Contributing to this inequality is the fact that while more Americans are working than at any time since August 2007, more people are working part time, erratic and unpredictable schedules—without full-time, steady employment. Since 2007, the number of Americans involuntarily working part time has increased by nearly 45 percent. More Americans than before are part of what’s considered the contingent workforce, working on-call or on-demand, and as independent contractors or self-employed freelancers, often with earnings that vary dramatically month to month.

These workers span the socioeconomic spectrum, from low-wage workers in service, retail, hospitality and restaurant jobs—and temps in industry, construction and manufacturing—to highly educated Americans working job-to-job because their professions lack fulltime employment opportunities given the structure of many information age businesses. As Andrew Stettner, Michael Cassidy and George Wentworth point out in their new report, A New Safety Net for an Era of Unstable Earnings, what all these workers have in common are highly volatile, unstable incomes and a lack of access to the traditional U.S. unemployment insurance safety net.

“The programs we have to help people are very biased toward traditional incomes,” says Stettner, senior fellow at The Century Foundation. “Volatility in earnings is a really big problem.”

“Those with the least to lose are most likely to lose it”

Published by The Century Foundation, a progressive, nonpartisan think tank, in collaboration with the National Employment Law Project (NELP), which advocates for policies that expand access to work and labor protections for low-wage workers, the report found that those in the contingent or nontraditional workforce “experience nearly twice as much earnings volatility as standard workers.”

It also found that because of this situation, between 2008 and 2013, three out of five prime earners experienced at least as much as a 50 percent drop in their month-to-month income. Half experienced month-to-month income drops of more than 100 percent.

“This broad issue of underemployment,” says NELP senior counsel George Wentworth, “there’s less of a light on it and these people are not showing up in national unemployment figures. But these workers are struggling and many of them are not making ends meet.”

Central to this problem is that most workers now employed part time are making less than what they made previously, working full time. At the same time, their part-time or independent contractor status means they are likely not eligible for a full complement—if any, in the case of self-employed freelancers—of standard employment benefits, including employer paid health insurance or any form of unemployment insurance, explains Wentworth.

As the report notes, “Those with the least to lose are most likely to lose it.”

→ **Complete the following**:
1 > Who are the authors of the report named in the text on unstable earnings?
2 > In the text on unstable earnings, how much has the number of Americans involuntarily working part time risen since 2007?
This data has nothing to do with the text on unstable earnings.

→ **Dataset extract**:
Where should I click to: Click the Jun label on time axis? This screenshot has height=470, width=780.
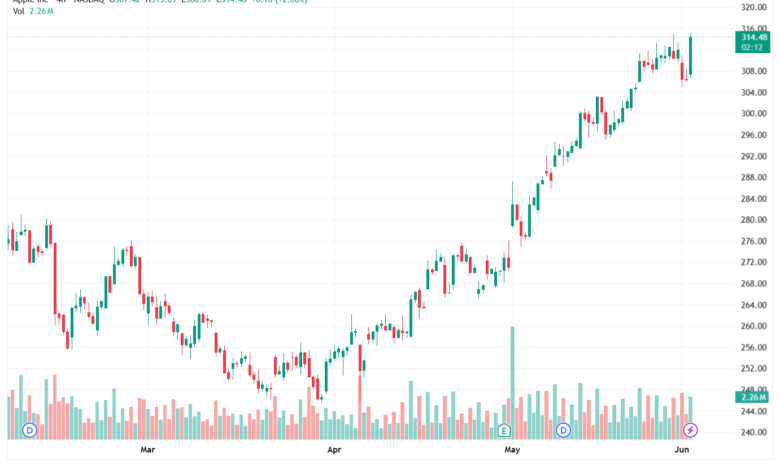682,450
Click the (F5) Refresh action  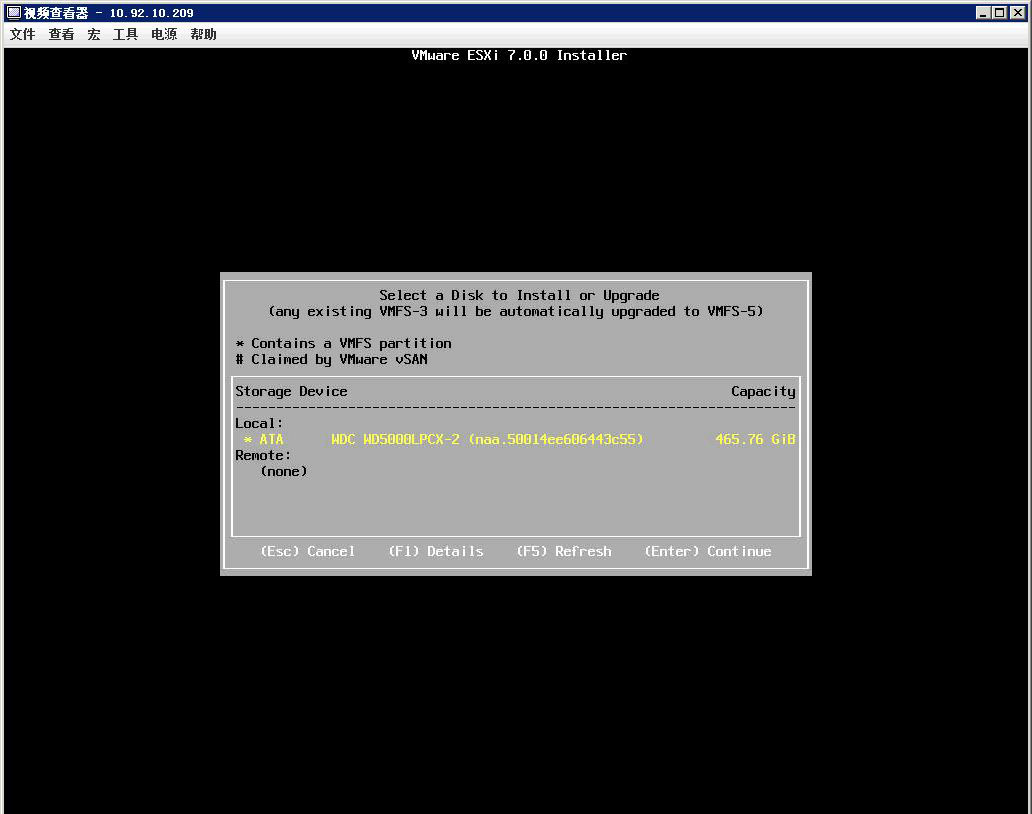[563, 551]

→ **Solutions for each task**:
1 > Andrew Stettner, Michael Cassidy and George Wentworth

2 > By nearly 45 percent.